When the person who made a trust dies, the trust needs to be administered by the trustee named in the document in order to manage trust property according to the trust document’s terms and for the benefit of the beneficiaries after the settlor’s death. Effective trust administration requires many steps to be done right. I recommend working with an attorney to help facilitate the process for the trustees who have a tremendous job ahead of them.
Mandatory notice to all the settlors’ heirs and beneficiaries is where trust administration starts. In California, the beneficiary has 120 days to file a trust contest after receiving notice. The beneficiary may forfeit his or her ability to file a contest if the time period runs out. One of the benefits of providing that 120-day notice is to get the clock running so as to prevent claims from being made once they are too late to make.

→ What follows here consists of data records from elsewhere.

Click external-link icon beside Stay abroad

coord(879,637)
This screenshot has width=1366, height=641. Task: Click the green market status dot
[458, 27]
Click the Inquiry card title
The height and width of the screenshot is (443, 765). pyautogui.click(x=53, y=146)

The trustee will need to inventory all trust assets, such as real estate, bank and investment accounts, and transfer the title of those assets into the trustee’s name as the successor trustee. To do that, the trustee needs to first get the trust’s IRS federal tax identification number so that any income earned from the accounts in the name of the trust is reported correctly.

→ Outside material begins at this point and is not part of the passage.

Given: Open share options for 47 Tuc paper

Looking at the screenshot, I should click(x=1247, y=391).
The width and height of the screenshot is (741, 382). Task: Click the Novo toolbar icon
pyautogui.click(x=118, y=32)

As to the real property owned by the trust, title must be transferred into the name of the successor trustee so that the property will be handled according to the settlor’s wishes. In California an affidavit of death of trustee needs to be recorded with a certified copy of the death certificate against each piece of real property held in the living trust. This process transfers the property’s title from the deceased settlor to the new trustees. A preliminary change of ownership form is typically provided to the county recorder along with the affidavit. If the trust transfers real property from parents to children or from grandparents to grandchildren by any means exempt from property tax reassessment, the trustee must complete the proper exemption form. Use an attorney to help prepare these documents.

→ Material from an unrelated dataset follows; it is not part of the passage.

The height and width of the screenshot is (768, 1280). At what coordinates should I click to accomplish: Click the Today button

The successor trustee is required to pay the settlor’s liabilities, including credit cards, debts, medical bills, taxes, and possible reimbursement to the California Department of Health Services for Medi-Cal payments. Taxes can be particularly complicated because both estate and income taxes may be owed if the estate is over about $11 million. To assess whether it is necessary to file a federal estate tax return for the settlor, the trustee needs to calculate the value of the decedent’s estate as of the date of death. If the value exceeds the exemption amount (which is adjusted for inflation every year), the trustee must file the federal estate tax return form. Again, work with an attorney or CPA to determine whether a federal estate tax return is necessary.
California requires that the trustee keep a detailed accounting of the trust. This involves using trust funds to wind up the decedent’s affairs, overseeing all trust activity, including deposits and distributions from the trust. From the get-go of the administration, the trustee should meet with an attorney to assess the extent of his or her accounting obligation.
Once the assets have been collected, the debts and the liabilities paid (including taxes and Medi-Cal reimbursements), and the tax returns filed, the trustee should distribute the remaining trust assets to the named beneficiaries in the trust. The terms of the trust document will order how the trust assets should be dispersed among the beneficiaries. If there are not enough assets left to pay the beneficiaries in full, pro rata distributions may be required.